Stability & mobility, especially for the modern office worker, is something you have to battle forever. Bottom line. Every day you go in and sit down you are messing that up.
Add in putting heavy stuff over your head and you need an even higher level of it. I have a few Crossfitters with me. 2 in particular are animals. Clean & Press over their BW when they walked in. But neither of them could hold a Back Extension (off a glute ham machine) for a minute. In fact one of them stopped in pain after 20 secs the first day. That would indicated to me they are not (and visually this was apparent) using their spine correctly at all. They were basically grinding it out thru speed, strong shoulders & hips but not using their backs in between to stabilize at all.
See can you do a hanging Back ext for 1 min + and close to a full wall slide (google them, mike boyle probably has best wall slides). 2 indications of true stability & mobility above the hips for Overhead anything (snatch or clean of OH Squats). Below the hips then is all about pelvic tilt. If you have whats called butt wink, a serious twist of the pelvis at bottom part of the squat then you are doing untold damage to Lumbar region, L4&5 most likely. This comes from sitting mostly. Hammys get tight, hip flexors get tight, glutes get weak. This causes the pelvis to be literally oulled either forwards or backwards anywhere up to 50 degrees in cases. This is normally the reason for low back pain in office workers. Its also one of the reasons for hamstring tears or tightness in amateur athletes who also sit at a desk.
This is the important part. Lets say you do a 60KG Clean & Press x3-5 reps. Add the 60 + maybe 50% your own body weight. Lets say 100KG in total. Thats the dead weight coming down on a lumbar region with an added shearing of the vertabrae. You roll over the L4&5 in particular with that. Now remember its a power exercise so its happening fast. Mass x Speed = Force. The downward force at speed is actually going to be anywhere between 2 & 6 times the weight going down on your spine. So probably 200-300 KG’s of force down thru the spine. X 3-5 reps. So within 45 secs you put around 1000 KG thru your spine. Are you ready for that? And thats not ever considering the knees and if you have knee valgus.

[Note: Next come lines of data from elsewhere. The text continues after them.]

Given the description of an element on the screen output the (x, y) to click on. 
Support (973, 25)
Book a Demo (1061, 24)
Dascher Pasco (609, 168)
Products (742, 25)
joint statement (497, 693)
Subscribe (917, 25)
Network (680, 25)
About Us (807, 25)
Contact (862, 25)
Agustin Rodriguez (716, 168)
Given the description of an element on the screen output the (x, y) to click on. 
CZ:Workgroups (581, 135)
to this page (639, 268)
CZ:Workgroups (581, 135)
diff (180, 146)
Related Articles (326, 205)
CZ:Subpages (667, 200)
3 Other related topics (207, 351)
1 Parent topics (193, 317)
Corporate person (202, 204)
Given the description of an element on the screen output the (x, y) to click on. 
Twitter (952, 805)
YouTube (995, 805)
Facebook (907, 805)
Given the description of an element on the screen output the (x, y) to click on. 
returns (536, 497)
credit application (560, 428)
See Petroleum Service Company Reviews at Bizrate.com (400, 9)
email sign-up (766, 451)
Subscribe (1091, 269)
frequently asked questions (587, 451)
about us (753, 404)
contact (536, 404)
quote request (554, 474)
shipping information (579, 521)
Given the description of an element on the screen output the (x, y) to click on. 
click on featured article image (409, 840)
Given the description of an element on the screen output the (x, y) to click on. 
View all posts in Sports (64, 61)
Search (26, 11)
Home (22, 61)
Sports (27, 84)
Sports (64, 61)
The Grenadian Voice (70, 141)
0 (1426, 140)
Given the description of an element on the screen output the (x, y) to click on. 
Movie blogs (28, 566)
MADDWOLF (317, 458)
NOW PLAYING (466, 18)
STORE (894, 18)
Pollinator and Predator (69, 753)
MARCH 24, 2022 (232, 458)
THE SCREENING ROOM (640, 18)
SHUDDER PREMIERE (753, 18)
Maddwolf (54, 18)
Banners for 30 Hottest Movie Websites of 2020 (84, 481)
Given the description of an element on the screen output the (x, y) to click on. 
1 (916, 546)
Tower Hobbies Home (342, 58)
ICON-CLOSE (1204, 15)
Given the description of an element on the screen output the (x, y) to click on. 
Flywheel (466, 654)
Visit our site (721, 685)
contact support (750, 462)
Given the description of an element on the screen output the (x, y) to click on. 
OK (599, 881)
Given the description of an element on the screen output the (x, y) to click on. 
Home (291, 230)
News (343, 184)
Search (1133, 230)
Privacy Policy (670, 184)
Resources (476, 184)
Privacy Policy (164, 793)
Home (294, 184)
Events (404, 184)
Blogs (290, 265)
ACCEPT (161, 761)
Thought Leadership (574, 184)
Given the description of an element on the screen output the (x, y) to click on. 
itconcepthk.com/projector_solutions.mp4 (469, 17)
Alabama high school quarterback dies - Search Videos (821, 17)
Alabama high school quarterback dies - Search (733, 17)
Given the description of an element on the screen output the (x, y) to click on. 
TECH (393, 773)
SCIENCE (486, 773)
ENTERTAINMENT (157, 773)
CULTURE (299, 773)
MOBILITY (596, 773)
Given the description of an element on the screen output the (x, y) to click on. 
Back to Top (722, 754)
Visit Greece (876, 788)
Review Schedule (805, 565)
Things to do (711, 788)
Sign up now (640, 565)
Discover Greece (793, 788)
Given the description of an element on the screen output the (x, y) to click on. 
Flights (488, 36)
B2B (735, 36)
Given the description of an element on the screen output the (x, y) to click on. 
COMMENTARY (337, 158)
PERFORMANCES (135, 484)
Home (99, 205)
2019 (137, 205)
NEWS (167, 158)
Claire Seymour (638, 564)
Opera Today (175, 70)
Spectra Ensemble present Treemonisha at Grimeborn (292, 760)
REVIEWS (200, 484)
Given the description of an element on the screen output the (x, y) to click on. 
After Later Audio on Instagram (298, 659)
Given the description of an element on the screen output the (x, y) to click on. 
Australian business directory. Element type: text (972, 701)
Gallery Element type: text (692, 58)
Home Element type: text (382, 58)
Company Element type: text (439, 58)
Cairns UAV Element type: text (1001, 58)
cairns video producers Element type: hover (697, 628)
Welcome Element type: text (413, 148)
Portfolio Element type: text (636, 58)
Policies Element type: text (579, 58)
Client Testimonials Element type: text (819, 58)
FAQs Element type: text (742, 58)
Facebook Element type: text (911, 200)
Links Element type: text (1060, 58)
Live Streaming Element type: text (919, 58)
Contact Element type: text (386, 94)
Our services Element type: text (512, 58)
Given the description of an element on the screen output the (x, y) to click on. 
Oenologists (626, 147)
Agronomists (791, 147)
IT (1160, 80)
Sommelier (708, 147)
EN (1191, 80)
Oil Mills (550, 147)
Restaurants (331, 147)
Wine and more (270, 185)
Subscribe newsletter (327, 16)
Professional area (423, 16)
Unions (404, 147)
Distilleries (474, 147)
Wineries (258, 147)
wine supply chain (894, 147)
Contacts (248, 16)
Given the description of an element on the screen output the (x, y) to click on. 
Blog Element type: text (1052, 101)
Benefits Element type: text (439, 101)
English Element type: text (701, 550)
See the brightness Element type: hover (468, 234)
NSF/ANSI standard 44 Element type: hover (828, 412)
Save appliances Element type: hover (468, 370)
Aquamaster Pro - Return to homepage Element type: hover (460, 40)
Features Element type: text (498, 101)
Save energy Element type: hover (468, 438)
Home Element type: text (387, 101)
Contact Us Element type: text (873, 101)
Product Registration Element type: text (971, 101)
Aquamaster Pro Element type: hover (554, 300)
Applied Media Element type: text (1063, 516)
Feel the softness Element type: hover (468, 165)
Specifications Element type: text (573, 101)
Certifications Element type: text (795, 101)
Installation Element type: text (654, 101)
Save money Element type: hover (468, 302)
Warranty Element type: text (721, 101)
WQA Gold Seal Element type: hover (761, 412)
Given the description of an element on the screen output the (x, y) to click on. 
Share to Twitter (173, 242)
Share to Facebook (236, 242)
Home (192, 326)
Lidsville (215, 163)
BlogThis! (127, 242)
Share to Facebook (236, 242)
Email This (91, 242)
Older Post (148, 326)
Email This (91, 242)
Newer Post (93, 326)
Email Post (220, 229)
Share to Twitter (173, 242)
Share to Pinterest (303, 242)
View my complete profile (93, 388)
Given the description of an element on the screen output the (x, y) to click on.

Now that takes serious spinal stability and a near perfect technique. The Chinese are coaching kids from age of 6 now to develop this for the high end Olympics. Bulgarians trained 6 times a day to become the best. 4 of those sessions were technique and stability based. 2 lifting.
Being able to put the thing over your head is one thing. And that can be restricted by mobility in thiracic or hip or even ankle regions. However having the actual stability for it is another ball game. I have probably 2 guys who i would consider doing Olympic lifting with. They are both with me over a year. And its only consider. There is no real need for it. Not for sport or life. But they are fun, technical and challenging. They have probably done over 100 stability sessions with me, and some homework too specific to them.
The first thing i will do then is break the moves down into all the different sections and oractice them. 1st pull, 2nd pull, transition, rack, catch, hang, squat, OH Squat etc etc
These are the things that Crossfit does not, generally, consider.